• A year after the controversial removal of the late David Wojnarowicz’s video A Fire in My Belly from a National Portrait Gallery show on the role of sexual identity in modern art, religious groups are renewing efforts to censor the work. The offending show, HIDE/SEEK, is set to open at the Brooklyn Museum of Art next week, and some are calling for the work — which includes a short bit of footage showing ants crawling on a crucifix — to be removed. But the museum doesn’t seem likely to budge. Director Arnold Lehman said the show will go on as intended by its curators, and he defended the entire presentation: “For a city that prides itself on diversity and creativity, there couldn’t be a better exhibition.” Here’s the entire work, which the Walker screened last year.
• Famed choreographer Yvonne Rainer is no fan of the performance Marina Abramović has planned for LA MoCA’s annual gala this weekend. In a letter to museum director Jeffrey Deitch, Rainer wrote, “It has come to my attention that a number of young people will be ensconced under the diners’ tables on lazy Susans and also be required to display their nude bodies under fake skeletons.” Calling the performance a “grotesque spectacle” and a “degrading” form of fundraising, she writes:
Subjecting her performers to public humiliation at the hands of a bunch of frolicking donors is yet another example of the Museum’s callousness and greed and Ms Abramovic’s obliviousness to differences in context and to some of the implications of transposing her own powerful performances to the bodies of others. An exhibition is one thing — this is not a critique of Abramovic’s work in general — but titillation for wealthy diners as a means of raising money is another.

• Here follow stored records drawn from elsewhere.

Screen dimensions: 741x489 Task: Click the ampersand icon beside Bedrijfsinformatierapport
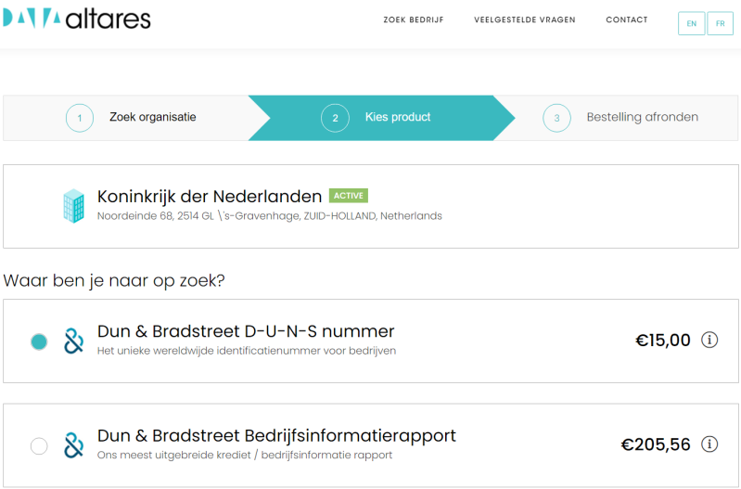point(73,445)
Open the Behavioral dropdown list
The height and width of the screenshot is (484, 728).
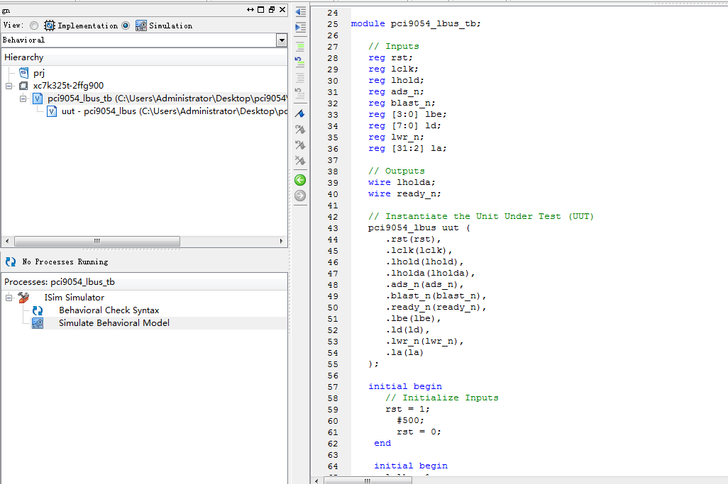tap(282, 40)
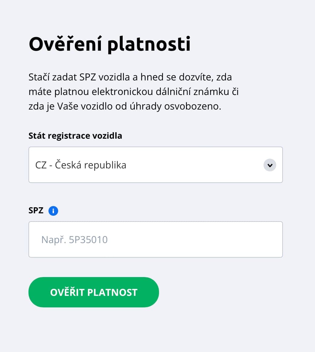
Task: Show SPZ format help using the info icon
Action: pyautogui.click(x=53, y=211)
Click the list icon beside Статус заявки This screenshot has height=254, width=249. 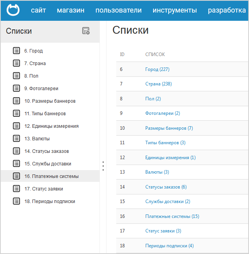[x=16, y=189]
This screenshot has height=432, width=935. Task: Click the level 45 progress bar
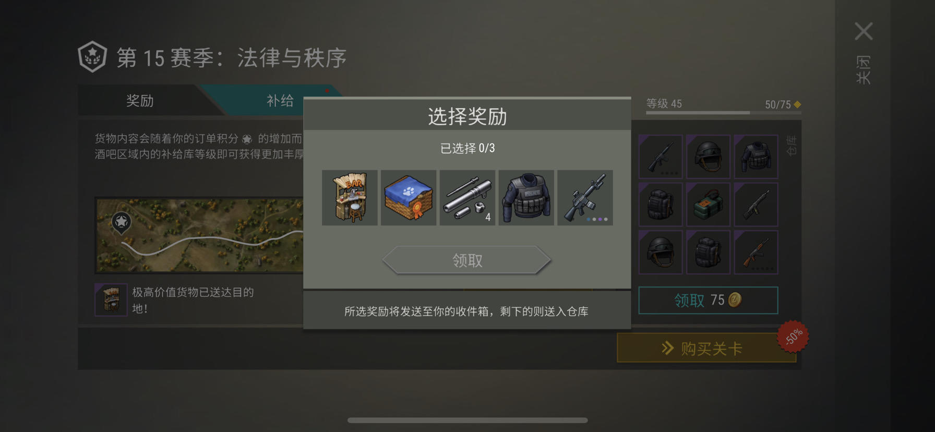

• Five “portable murals” by Diego Rivera will be reunited for this weekend’s opening of a solo show by the late Mexican artist at MoMA. The works are “large blocks of frescoed plaster, slaked lime, and wood that feature bold images drawn from Mexican subject matter and address themes of revolution and class inequity.” While that theme is particularly fitting today, the presentation is historic as well: It reunites many of the works from a 1931 solo show, MoMA’s second ever monographic exhibition.
• Brian Ulrich — interviewed here in conjunction with the 2008 Walker exhibition Worlds Away: New Suburban Landscapes — is featured on The Guardian today for his new book Is This Place Great or What, which compiles photos from his eight-year documentation of American consumer culture. Also, on Monday, he was featured in the paper’s The Big Ideas podcast, discussing his project as it relates to Ernst Fritz Schumacher’s notion of “Buddhist economics.”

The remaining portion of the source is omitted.